TASK:
In the listing below, count the lines with "class" and report only the figure.

PROVIDED ENTRIES:
....

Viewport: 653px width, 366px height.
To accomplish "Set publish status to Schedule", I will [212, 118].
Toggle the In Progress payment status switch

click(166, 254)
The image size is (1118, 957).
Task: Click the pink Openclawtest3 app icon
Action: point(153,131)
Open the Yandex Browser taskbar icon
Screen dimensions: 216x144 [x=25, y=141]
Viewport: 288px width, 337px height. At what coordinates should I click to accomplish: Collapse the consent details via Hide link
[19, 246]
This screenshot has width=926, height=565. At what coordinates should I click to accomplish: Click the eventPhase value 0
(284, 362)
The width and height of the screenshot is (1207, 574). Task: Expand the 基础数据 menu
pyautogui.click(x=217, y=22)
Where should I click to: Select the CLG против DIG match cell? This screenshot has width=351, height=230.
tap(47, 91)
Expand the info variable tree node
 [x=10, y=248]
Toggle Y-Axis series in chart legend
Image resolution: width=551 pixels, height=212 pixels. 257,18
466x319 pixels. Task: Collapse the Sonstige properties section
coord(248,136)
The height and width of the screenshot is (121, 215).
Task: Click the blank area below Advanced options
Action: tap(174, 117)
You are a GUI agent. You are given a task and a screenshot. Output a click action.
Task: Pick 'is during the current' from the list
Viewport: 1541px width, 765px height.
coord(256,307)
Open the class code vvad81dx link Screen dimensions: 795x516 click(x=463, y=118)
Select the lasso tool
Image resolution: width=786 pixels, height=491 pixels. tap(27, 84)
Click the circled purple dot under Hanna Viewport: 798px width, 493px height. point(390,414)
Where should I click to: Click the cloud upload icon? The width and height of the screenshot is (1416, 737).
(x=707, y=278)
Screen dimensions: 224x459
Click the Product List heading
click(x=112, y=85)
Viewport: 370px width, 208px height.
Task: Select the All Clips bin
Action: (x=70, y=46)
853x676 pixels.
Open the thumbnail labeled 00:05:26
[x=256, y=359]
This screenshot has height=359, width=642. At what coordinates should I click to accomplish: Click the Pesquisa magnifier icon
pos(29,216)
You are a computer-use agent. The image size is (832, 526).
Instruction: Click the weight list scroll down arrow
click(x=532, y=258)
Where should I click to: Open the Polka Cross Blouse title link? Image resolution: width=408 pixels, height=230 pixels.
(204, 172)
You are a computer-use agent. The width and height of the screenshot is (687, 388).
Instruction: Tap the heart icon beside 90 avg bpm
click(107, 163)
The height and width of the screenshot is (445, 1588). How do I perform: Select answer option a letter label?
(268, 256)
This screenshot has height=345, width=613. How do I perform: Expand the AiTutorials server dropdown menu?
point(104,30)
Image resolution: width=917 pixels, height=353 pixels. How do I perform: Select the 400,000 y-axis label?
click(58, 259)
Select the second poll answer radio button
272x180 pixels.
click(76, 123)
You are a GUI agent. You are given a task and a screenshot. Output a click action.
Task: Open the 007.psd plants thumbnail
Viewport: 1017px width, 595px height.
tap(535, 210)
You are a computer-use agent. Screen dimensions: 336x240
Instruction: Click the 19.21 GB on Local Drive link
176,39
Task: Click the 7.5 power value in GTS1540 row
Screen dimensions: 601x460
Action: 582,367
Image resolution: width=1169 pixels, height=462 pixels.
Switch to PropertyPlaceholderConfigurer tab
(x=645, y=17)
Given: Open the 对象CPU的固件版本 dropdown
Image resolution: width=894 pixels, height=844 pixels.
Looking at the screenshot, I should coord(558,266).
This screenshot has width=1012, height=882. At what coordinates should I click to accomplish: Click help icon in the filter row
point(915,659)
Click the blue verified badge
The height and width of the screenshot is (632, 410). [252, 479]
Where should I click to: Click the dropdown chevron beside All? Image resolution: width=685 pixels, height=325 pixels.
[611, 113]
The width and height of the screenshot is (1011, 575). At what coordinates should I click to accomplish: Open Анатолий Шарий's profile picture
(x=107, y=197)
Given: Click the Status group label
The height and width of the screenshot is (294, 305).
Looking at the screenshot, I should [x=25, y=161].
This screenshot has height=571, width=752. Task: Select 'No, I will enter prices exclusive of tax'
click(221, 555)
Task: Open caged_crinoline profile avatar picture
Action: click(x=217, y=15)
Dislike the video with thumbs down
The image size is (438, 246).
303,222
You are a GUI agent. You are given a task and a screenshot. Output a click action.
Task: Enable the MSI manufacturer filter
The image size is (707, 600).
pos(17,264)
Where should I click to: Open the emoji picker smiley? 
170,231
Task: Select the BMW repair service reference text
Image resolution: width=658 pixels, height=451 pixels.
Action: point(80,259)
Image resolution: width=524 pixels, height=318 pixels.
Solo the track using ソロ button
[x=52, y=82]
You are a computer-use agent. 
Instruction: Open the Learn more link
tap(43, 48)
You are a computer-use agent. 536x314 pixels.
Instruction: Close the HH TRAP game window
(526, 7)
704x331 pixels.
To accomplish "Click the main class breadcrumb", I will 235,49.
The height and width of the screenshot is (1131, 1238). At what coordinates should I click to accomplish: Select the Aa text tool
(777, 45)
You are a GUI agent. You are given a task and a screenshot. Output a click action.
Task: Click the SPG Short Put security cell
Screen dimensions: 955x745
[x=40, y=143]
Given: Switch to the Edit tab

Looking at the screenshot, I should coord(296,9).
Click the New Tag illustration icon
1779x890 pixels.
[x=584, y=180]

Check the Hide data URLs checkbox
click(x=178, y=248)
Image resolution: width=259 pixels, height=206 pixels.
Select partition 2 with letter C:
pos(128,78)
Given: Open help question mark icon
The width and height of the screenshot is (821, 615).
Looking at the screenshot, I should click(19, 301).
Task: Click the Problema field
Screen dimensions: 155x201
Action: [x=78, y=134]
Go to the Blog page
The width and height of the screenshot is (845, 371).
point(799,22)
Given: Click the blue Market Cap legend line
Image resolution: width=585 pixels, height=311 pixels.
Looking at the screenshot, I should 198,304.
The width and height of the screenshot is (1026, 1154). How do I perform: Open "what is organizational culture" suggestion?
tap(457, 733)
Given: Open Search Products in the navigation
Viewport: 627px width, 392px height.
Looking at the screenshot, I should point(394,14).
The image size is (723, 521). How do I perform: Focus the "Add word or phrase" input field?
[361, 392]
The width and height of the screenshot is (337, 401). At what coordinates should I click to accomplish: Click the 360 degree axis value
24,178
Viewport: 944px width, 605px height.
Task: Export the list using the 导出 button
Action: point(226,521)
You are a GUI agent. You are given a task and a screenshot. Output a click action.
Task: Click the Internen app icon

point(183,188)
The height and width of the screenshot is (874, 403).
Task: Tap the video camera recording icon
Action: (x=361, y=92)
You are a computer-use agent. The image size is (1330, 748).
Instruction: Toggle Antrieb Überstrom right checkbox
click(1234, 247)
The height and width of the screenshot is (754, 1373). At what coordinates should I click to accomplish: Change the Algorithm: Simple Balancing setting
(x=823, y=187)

....

OUTPUT FOR THIS TASK:
2